De noche se oye otra vez. Julio. Quedamente. Luego se apaga. Regresa. Julio. Viene y va. Al rato se hace más clara. Ah, Julio, dice la voz, si pudieras rasgar esa cortina que no te deja ver. Traspasar ese cerco de llamas. Julio. El no contesta. No quiere contestar. Retazos de su infancia se deslizan sobre la pared como un río vertiginoso. Rostros olvidados se inclinan sobre él hasta casi rozarlo. Ecos brotan del techo con la fuerza de un manantial. Después desaparecen. La voz se filtra bajo su almohada. Julio. Pero el ruido de los autos que cruzan por la avenida deshace las palabras, estorba la comunicación con la vida del espíritu. El acaba por dormirse sentado, tiene miedo tenderse.

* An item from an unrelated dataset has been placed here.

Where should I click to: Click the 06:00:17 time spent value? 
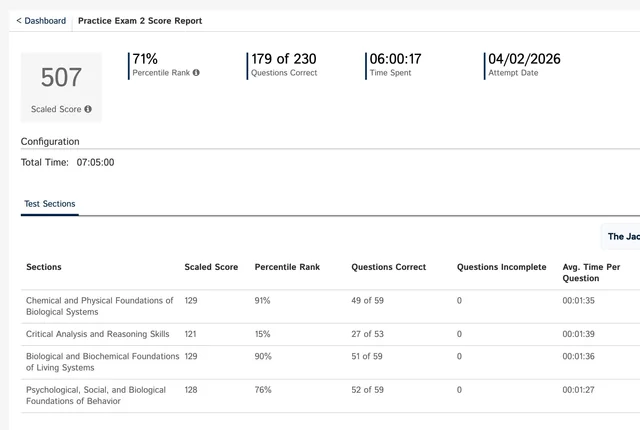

Pero aquí está la mañana. Julio. Sí, responde él al fin, ese es mi nombre. Julio. Igual que el mes. Julio, dice la voz, siempre has sido cobarde, frívolo, tenue. Ha llegado tu hora. La hora de demostrar tu valía. Redímete esta vez, sin pausas ni titubeos. Julio. Despídete de ese vértigo de cuerpos, de músicas sin melodía, de promesas incumplidas, de amenazas, de mentiras; despídete de esos paisajes donde el verano no se acaba jamás, de esas ciudades donde cada palabra pronunciada contradice la anterior; despídete de esos movimientos superfluos. Julio. Suelta. Despréndete. Tienes adentro la fuerza oculta. Tú mismo eres el universo. Cruza. Salta. Y Julio, envuelto en una sábana, como un aparecido, desciende entre jadeos, entre gestos convulsos, se crece, forcejea, se transfigura. Desafía el agua, la tierra, el fuego, el aire. Destruye rejas, cercas, muros, con la osadía de un asaltante. De un desertor.